Po dwóch niedawnych awariach, kiedy to ścieki przedostawały się do Fosy Trzemeszeńskiej, taki obrazek musiał zaniepokoić mieszkańców. Sygnały o tym otrzymywaliśmy także od naszych Czytelników.
Dzisiaj od rana trwają tam intensywne prace. Jak się dowiedzieliśmy od prezesa spółki Remondis Aqua Trzemeszno Krzysztofa Tomczaka, betonowy rurociąg przebiegający w nasypie nad Fosą Trzemeszeńską to jeden z najstarszych odcinków kanalizacji w naszym mieście.
Płyną nim nieczystości z osiedla wysokiego i jego okolic, a także z dalszych części gminy – z Cytrynowa i Lubinia. Nowsza część sieci jest już wykonana z rur PCV. Za rowem łączy on się z głównym kolektorem.
Jak się okazuje, montowane w latach 70-tych ubiegłego wieku betonowe rury nie wytrzymują próby czasu. Ich metrowe odcinki poprzesuwały się względem siebie i pozarywały, przez co do kanału dostaje się ziemia i inne zanieczyszczenia.
Mogło to mieć wpływ na zapychanie się kanalizacji. Istnieje więc konieczność wymiany tego odcinka na nowy.
Jak zauważa prezes K. Tomczak, nadal jednak głównym powodem tworzenia się zatorów są różnego rodzaju niepożądane przedmioty wyrzucane do sieci. Prezes apeluje przy okazji ponownie o zwracanie uwagi na to, co wrzucamy do kanalizacji.
BHP na najwyższym poziomie! Ludzie w otwartym wykopie bez szalunków bez kasków bez masek bez rękawic.

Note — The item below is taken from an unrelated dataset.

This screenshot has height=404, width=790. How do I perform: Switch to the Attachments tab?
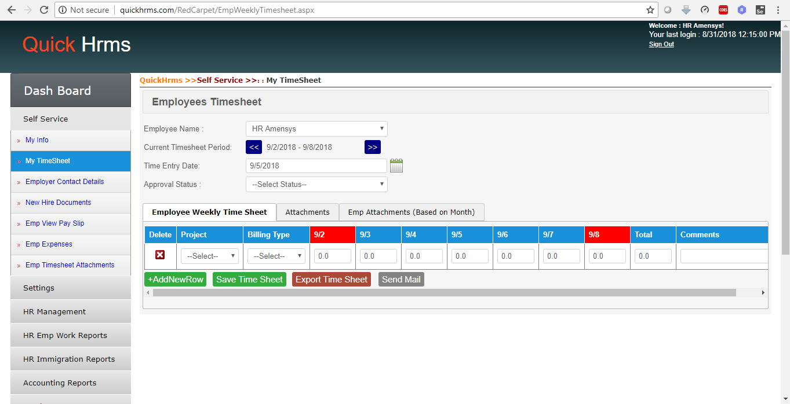coord(307,212)
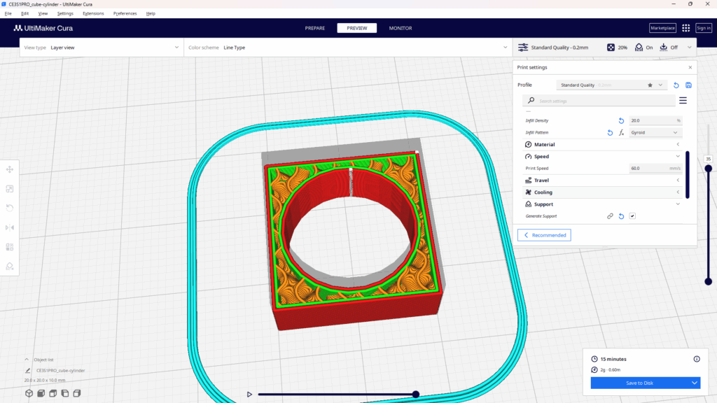Open the Support Blocker tool
The height and width of the screenshot is (403, 717).
(x=10, y=267)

Racja ale jaja i jeszcz robią sobie zdjecia cos takiego tylko na you tube !
zglaszam do PIP
* rur PVC
A jezioro popielewskie kiedy będzie przywrócone do stanu użyteczności ? Narazić to strach tam ryby łowić.

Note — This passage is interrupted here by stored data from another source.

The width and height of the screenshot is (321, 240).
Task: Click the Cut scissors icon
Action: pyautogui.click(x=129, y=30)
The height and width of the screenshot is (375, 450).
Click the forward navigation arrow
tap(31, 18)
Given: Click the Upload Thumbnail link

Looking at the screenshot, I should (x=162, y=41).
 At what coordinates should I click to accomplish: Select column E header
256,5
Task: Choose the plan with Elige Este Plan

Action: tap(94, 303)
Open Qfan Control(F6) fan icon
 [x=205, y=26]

Późną jesienią samoczynnie doprowadzi się do stanu używalności – jak co roku.
Bedzie jak się sprawdzi szamba podłączone do rur melioracyjnych które prowadzą do jeziora.
Beczkowozy jeżdżą od rana do nocy to nie ma szans na czystą wodę w jeziorze Popielewskim. Wszystkie szamba z powiatu tam pływają!!!!!

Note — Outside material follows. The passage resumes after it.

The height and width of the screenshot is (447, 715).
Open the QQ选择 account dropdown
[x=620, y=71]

Droga redakcjo to co sie tam dzieje to jakies jaja – delikatnie mowiac. Jak to moze byc ze znowu nieoczyszczone scieki lecą do jeziora. Czy spolka Remondis ma na to zgode aby tak zanisczyszczac srodowisko? Nikt z tym nic nie robi. Moze warto drążyc ta sprawe i zapytac czy takie prace sa zglaszane do odpowiednich sluzb ochrony srodowiska, dzierzawcy wody itd. Jesli nie ma na to papieru to jest to swiadome zanieczyszczanie srodowiska. Naprawde szkoda słów, ale moze jak bedziecie caly czas o tym pisac to sie cos zmieni.
Myślę, że w tym „cudownym, zdrowym,” miasteczku otoczonym lasami, siedzimy na jakiejś bombie ekologicznej. Dzisiaj nalałam wodę psu do miski to co leciało z kranu można nazwać po prostu ściekiem – brązowe, pełne okruchów i Bóg wie czego jeszcze. Pies chlipnął raz i poszedł zwymiotować. A my to pijemy. Co my pijemy?